La misma naturaleza de nuestra amplia comunidad nacional en el exterior viene haciendo cada vez más imperioso el hacer posible que nuestros compatriotas que viven y trabajan fuera de nuestros límites geográficos ejerzan su legítimo derecho a elegir autoridades en el país. Esto no es, pues, ni casual como demanda ni opcional para el sistema; se trata de normalizar una situación que se hace cada vez más notoria: que nuestra comunidad ciudadana, y por consiguiente nuestro electorado, ya no tienen barreras territoriales.

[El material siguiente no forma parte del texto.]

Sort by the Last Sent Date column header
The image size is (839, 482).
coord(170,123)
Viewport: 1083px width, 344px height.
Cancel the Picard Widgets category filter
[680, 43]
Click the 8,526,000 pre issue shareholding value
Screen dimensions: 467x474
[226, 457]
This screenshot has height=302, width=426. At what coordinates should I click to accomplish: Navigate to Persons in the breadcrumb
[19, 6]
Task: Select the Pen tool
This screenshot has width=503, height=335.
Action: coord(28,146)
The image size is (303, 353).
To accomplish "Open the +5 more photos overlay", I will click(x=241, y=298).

Estamos en un mundo cada vez más abierto, y los salvadoreños somos expresión de esa presencia sin fronteras.

Las voces que demandan que haya una inequívoca definición tanto jurídica como administrativa al respecto vienen de los connacionales que están fuera así como de distintas entidades de dentro del país. Se trata, sin duda, de un reclamo íntimamente vinculado con la evolución misma de nuestra realidad y del proceso democrático que en ella se desenvuelve. Esto es parte de un ejercicio de voluntad ciudadana creciente, y que como tal expresa el sentir de amplios sectores nacionales, en el propósito de hacer que el Estado de Ciudadanía se articule debidamente con el Estado de Derecho. Es un signo más de la evolución que venimos experimentando, como sociedad y como institucionalidad, en el curso de la posguerra.

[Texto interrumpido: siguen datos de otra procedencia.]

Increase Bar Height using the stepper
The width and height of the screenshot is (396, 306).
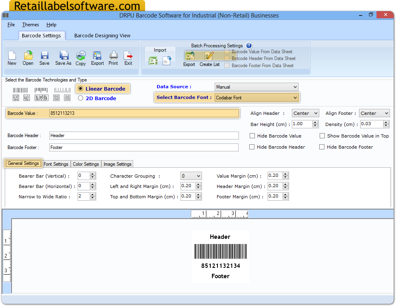coord(314,122)
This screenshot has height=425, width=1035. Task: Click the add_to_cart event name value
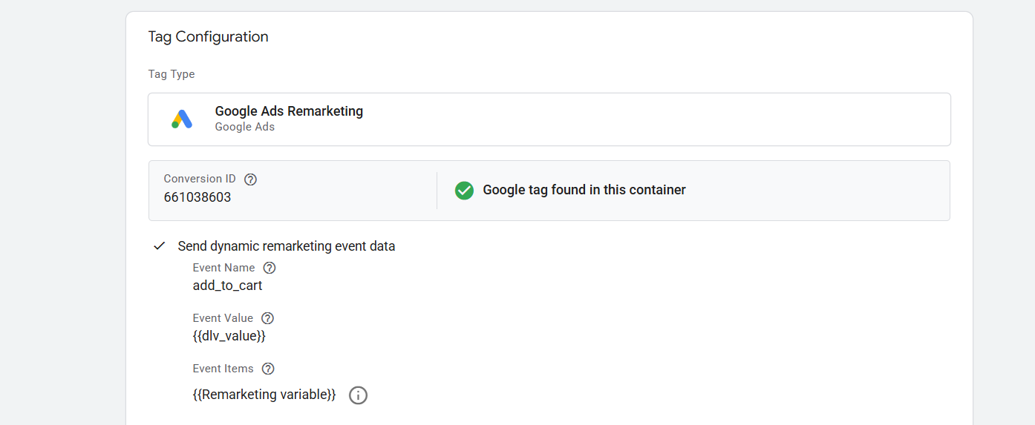tap(227, 286)
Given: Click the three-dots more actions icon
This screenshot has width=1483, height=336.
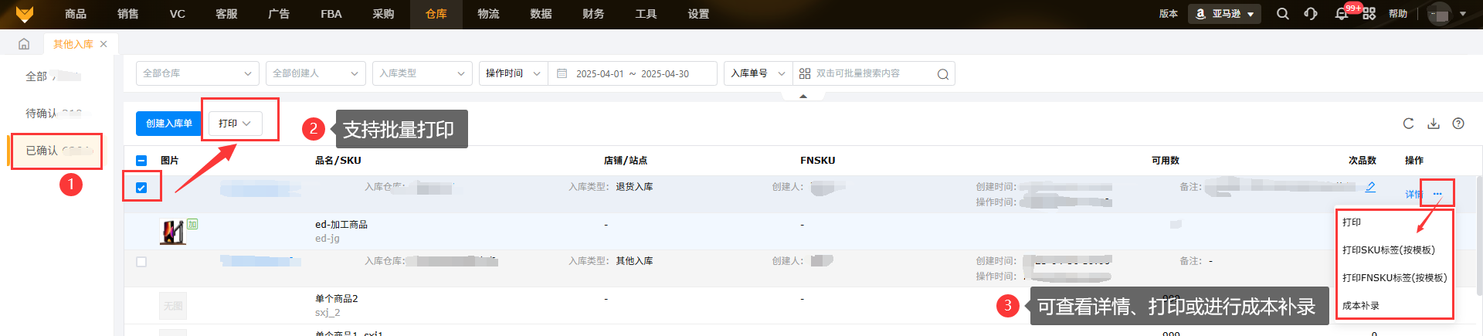Looking at the screenshot, I should 1437,194.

Los compatriotas organizados están urgiendo a la Asamblea Legislativa a que se pronuncie de inmediato en este punto que viene siendo postergado como tantos otros temas de palpitante interés nacional. Sin embargo, en el seno del cuerpo legislativo no se han disipado las reservas para lograr la aprobación necesaria, por razones de costo financiero y de seguridad del mecanismo de voto. En realidad, todo hace pensar que más que razones de esa índole lo que hay son angustias y recelos partidarios que se agudizan por la cercanía de los próximos comicios presidenciales, en los cuales nadie tiene nada seguro sobre los resultados. La implementación del voto en el exterior es compleja, y hay que cuidar todos los aspectos para que el esquema funcione satisfactoriamente desde el principio.

Si eso se logra, como es lo esperable, el sistema saldría beneficiado, porque la voluntad resultante de los comicios representaría, aunque fuera en un comienzo de forma más bien simbólica, lo que piensa y lo que siente la universalidad de la ciudadanía salvadoreña. Y eso, que nunca se ha dado en el curso de la posguerra, vendría a potenciar la solidez institucional que en tantos sentidos estamos necesitando para que la democracia vaya en incremento, como expresión expansiva de real convivencia nacional.

El aporte al país de los salvadoreños en el exterior es múltiple. En lo económico, lo que dicho aporte representa en lo que se refiere a mantener a flote nuestra economía nacional es decisivo. Es hora de que tal participación activa tenga expresión ciudadana plena. Tanto para los que estamos aquí como para los que están allá, el país es un imán de destino, de distintas formas pero con significación compartible.

Diversos acontecimientos recientes en los planos políticos y jurídicos ponen de manifiesto que la ciudadanía está cada vez más consciente de su papel y de su responsabilidad en el ejercicio de la democracia. El voto en el exterior vendría a ser otro endoso de dicha tendencia.